Penapisan terhadap pasien IMS khususnya wanita usia subur beresiko masih menghadapi kendala dilapangan bahwasanya pasangan mereka tidak membolehkan melakukan pemeriksaan dan pengobatan secara terpadu. WUS beresiko tersebut juga merasa takut diketahui oleh orang kalau ia mengalami penyakit infeksi menular seksual dan adanya rasa malu dari wanita usia subur beresiko tersebut untuk memperoleh pelayanan dan pengobatan tentang IMS. Terkadang mereka yang mengalami penyakit tersebut akan melakukan pengobatan secara tradisional. Kondisi demikian disebabkan oleh lingkungan dan kehidupan adat istiadat yang kental serta masyarakat yang akan mengucilkannya dalam berinteraksi secara sosial, sehingga pelayanan diklinik IMS tersebut belum dapat menjaring para WUS beresiko yang mengalami IMS dalam melaksanakan upaya pencegahan dan penanggulangan IMS.
Meningkatnya angka kejadian penyakit Infeksi Menular seksual dikalangan dewasa muda terutama wanita merupakan bukti bahwa wanita dalam hal ini sering menjadi korban dari IMS. Karena jika seorang wanita terkena IMS, maka wanita tersebut akan lebih tidak menunjukkan gejala jika dibandingkan dengan laki-laki.
Wanita dengan IMS tidak menunjukkan gejala apapun sehingga cendrung tidak akan mengobati infeksinya karena tidak ada gejala penyakitnya seperti pada gejala keputihan yang sering muncul pada wanita yang merupakan hal biasa, jika tidak ditanggulangi dengan cepat akan memicu terjadinya servicitis atau peradangan panggul.
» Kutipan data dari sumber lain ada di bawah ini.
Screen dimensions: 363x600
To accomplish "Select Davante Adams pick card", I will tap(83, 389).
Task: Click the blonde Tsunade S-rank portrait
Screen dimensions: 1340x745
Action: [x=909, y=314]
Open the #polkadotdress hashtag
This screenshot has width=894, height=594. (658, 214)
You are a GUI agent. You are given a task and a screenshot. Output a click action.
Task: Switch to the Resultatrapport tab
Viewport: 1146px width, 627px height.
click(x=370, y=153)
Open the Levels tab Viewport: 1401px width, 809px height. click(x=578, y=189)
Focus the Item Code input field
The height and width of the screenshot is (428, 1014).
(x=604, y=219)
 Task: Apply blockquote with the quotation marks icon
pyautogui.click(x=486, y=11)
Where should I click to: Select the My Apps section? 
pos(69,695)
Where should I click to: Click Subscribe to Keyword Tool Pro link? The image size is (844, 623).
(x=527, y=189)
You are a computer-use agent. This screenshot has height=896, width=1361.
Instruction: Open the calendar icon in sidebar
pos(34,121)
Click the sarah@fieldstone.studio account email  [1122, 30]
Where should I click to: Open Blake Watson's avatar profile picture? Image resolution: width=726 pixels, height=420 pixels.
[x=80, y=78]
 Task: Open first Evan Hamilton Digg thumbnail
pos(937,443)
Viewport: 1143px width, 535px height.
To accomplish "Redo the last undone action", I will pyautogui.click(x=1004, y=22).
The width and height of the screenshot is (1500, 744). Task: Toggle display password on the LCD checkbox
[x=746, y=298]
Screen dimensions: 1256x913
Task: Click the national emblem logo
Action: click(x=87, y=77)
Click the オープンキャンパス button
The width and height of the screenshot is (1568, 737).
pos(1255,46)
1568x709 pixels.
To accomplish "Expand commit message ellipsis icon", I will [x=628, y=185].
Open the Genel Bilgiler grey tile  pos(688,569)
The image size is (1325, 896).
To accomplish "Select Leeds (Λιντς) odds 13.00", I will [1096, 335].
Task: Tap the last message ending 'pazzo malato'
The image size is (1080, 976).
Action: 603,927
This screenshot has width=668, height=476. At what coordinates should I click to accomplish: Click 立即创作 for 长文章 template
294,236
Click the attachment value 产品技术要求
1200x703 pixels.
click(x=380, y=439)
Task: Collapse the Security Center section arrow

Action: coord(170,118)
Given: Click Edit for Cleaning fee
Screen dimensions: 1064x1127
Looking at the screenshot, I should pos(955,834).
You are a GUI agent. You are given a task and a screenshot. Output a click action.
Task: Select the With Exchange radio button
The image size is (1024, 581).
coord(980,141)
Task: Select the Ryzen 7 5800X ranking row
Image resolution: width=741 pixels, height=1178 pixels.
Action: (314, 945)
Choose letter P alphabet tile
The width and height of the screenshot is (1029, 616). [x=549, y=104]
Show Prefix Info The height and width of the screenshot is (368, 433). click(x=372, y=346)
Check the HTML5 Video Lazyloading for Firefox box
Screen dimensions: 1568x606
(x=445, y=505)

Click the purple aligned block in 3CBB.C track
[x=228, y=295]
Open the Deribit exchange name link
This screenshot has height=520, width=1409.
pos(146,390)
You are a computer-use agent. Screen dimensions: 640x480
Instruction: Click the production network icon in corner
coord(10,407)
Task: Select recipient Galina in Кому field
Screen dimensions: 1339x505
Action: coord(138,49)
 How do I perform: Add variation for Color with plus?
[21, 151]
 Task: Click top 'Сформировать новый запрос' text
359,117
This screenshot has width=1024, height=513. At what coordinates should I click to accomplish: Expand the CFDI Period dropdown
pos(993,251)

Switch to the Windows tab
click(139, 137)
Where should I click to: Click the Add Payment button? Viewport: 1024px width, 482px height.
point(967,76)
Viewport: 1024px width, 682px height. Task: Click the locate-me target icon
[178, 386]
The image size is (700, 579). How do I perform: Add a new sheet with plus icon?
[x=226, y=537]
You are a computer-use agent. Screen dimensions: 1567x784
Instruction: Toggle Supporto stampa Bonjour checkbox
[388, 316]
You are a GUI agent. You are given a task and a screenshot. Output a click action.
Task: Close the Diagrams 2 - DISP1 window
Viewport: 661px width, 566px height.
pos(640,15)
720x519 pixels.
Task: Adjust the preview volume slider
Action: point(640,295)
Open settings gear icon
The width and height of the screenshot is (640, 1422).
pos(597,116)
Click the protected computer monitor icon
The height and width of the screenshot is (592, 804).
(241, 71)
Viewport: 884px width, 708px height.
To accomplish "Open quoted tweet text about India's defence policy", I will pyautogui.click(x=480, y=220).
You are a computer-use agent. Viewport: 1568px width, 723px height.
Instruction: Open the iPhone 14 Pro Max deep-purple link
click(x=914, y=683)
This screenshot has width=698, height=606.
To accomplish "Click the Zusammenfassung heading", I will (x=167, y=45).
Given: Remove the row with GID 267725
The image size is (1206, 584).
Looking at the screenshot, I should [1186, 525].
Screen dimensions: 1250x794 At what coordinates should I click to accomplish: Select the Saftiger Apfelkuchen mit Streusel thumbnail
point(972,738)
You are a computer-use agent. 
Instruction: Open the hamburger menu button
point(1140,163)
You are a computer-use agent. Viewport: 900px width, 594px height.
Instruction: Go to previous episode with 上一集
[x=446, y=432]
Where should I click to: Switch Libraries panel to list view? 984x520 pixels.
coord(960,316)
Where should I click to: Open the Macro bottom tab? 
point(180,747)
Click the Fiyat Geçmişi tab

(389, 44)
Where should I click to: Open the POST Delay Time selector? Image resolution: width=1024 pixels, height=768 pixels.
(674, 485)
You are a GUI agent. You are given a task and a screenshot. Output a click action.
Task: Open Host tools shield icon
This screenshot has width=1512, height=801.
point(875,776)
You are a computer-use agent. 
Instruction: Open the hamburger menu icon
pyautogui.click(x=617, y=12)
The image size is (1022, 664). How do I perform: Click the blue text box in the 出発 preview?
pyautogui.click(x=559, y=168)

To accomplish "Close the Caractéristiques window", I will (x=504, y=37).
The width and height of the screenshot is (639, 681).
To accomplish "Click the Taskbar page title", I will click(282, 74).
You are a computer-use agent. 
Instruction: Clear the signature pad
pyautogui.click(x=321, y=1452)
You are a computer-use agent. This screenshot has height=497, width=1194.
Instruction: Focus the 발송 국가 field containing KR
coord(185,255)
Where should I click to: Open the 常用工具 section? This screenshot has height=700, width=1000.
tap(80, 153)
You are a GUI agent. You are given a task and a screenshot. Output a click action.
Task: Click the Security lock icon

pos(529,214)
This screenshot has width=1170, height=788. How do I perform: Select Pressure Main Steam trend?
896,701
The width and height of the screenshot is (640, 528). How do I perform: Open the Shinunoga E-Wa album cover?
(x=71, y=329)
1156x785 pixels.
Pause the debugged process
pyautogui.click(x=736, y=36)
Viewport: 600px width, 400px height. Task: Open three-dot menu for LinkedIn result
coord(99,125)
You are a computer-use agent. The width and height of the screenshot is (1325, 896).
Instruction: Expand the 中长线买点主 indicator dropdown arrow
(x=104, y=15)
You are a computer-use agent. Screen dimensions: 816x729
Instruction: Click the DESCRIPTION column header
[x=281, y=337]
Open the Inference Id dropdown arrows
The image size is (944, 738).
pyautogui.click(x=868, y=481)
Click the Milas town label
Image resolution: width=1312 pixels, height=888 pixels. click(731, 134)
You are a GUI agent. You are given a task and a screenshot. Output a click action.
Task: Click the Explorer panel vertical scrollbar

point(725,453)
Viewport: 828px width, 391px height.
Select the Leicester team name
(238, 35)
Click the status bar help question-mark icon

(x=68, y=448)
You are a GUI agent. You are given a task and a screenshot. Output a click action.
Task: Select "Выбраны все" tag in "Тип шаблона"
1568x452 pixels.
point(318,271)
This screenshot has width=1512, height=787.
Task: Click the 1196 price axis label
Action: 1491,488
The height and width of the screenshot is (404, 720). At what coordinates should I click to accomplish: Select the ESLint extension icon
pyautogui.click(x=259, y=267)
Biasanya WUS beresiko tersebut baru akan mengunjungi klinik atau memeriksa jika kondisinya sudah tidak baik dan pengobatan tradisional tidak berhasil menyembuhkan.
Menurut Raharjo (2005) dalam Mardin Purba, 2009, faktor-faktor yang memperlambat upaya mengurangi resiko penyebaran IMS adalah kurangnya akses penderita IMS kesarana pelayanan kesehatan, waktu buka klinik dan lokasi yang tidak strategis, keterbatasan biaya dalam membeli kondom di apotik, toko lain atau klinik, kurangnya rasa percaya diri, staf klinik yang memiliki sikap negative terhadap kegiatan seks dan penggunaan alat kontrasepsi atau karena ada larangan .
Berdasarkan uraian tersebut diatas, peneliti mencoba untuk mengetahui Hubungan Pelayanan Klinik IMS dengan Upaya Pencegahan dan Penanggulangan IMS pada Wanita Usia Subur Beresiko di Puskesmas Kuta Alam Banda Aceh.
1.2. Perumusan Masalah
Berdasarkan latar belakang diatas maka rumusan masalah dalam penelitian ini adalah “ Bagaimana Hubungan Pelayanan Klinik Infeksi Menular Seksual dengan Upaya Pencegahan dan Penanggulangan Penyakit Infeksi Menular Seksual pada Wanita Usia Subur Beresiko di Puskesmas Kuta Alam Banda Aceh Tahun 2013“.
1.3. Tujuan Penelitian
Tujuan penelitian ini adalah untuk mengetahui Hubungan Pelayanan Klinik
IMS dengan Upaya pencegahan dan Penanggulangan IMS pada Wanita Usia Subur Beresiko di Puskesmas Kuta Alam Banda Aceh Tahun 2013.
1.4. Hipotesis
Ada Hubungan Pelayanan Klinik Infeksi Menular Seksual dengan Upaya Pencegahan dan Penanggulangan Infeksi Menular Seksual pada Wanita Usia Subur Beresiko di Puskesmas Kuta Alam Banda Aceh Tahun 2013.
1.5. Manfaat Penelitian
Hasil penelitian ini diharapkan memberikan manfaat sebagai berikut : 1. Diharapkan bagi lahan penelitian dapat meningkatkan Program pelayanan sesuai dengan standar minimun klinik IMS .
2. Sebagai masukan bagi tenaga kesehatan agar memberikan advokasi dan mensosialisasikan kemasyarakat, KIE dengan kerjasama lintas sektoral.
3. Memperkaya wawasan dan implementasi ilmu yang diperoleh dari perkuliahan penanggulangan IMS.